_DATASET RECORDS_
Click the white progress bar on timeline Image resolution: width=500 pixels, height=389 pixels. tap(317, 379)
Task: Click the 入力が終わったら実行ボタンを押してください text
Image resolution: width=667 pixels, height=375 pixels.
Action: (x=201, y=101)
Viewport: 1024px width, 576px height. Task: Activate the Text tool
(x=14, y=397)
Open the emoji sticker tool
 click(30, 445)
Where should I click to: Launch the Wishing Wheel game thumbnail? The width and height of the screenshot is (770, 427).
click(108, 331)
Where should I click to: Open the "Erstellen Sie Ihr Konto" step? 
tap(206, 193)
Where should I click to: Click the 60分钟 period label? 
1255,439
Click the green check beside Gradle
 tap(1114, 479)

_PROBLEM TO WORK ON_
Every line from the one containing "Where should I click to: Launch" to the end of the entries must be set down exactly, with none omitted and none added.

_TASK RESPONSE_
Where should I click to: Launch the Wishing Wheel game thumbnail? The width and height of the screenshot is (770, 427).
click(108, 331)
Where should I click to: Open the "Erstellen Sie Ihr Konto" step? 
tap(206, 193)
Where should I click to: Click the 60分钟 period label? 
1255,439
Click the green check beside Gradle
 tap(1114, 479)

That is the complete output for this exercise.